In the speech, FDR attacked the bankers and promised a reform in an echo of the gospels: "The money changers have fled from their high seats in the temple of our civilization. We may now restore that temple to the ancient truths. The measure of the restoration lies in the extent to which we apply social values more noble than mere monetary profit."[9] Houck and Nocasian, examining the flood of responses to the First Inaugural, and commenting on this passage, argue:

The nation's overwhelmingly Judeo-Christian response to the address thus had both textual and extratextual warrants. For those inclined to see the Divine Hand of Providence at work, Roosevelt's miraculous escape [from assassination] in Miami was a sign—perhaps The Sign—that God had sent another Washington or Lincoln at the appointed hour. ... Many others could not resist the subject position that Roosevelt ... had cultivated throughout the address—that of savior. After all, it was Christ who had expelled the moneychangers from the Temple. ... [Many listeners saw] a composite sign that their new president had a godly mandate to lead.[10]

Gary Scott Smith stresses that Roosevelt believed his welfare programs were "wholly in accord with the social teachings of Christianity." He saw the achievement of social justice through government action as morally superior to the old laissez-faire approach. He proclaimed, "The thing we are seeking is justice," as guided by the precept of "Do unto your neighbor as you would be done by."[11] Roosevelt saw the moral issue as religiosity versus anti-religion. According to Smith, "He pleaded with Protestants, Catholics, and Jews to transcend their sectarian creeds and 'unite in good works' whenever they could 'find common cause.'"[12]

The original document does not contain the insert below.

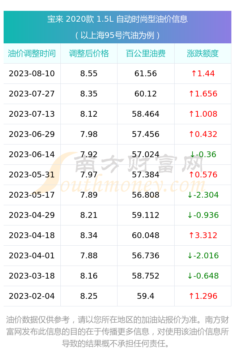Click the 油价数据仅供参考 disclaimer text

Atalia Omer and Jason A. Springs point to Roosevelt's 1939 State of the Union Address, which called upon Americans to "defend, not their homes alone, but the tenets of faith and humanity on with which their churches, their governments and their very civilization are founded." They state that, "This familiar rhetoric invoked a conception of the sanctity of the United States' Judeo-Christian values as a basis for war."[13]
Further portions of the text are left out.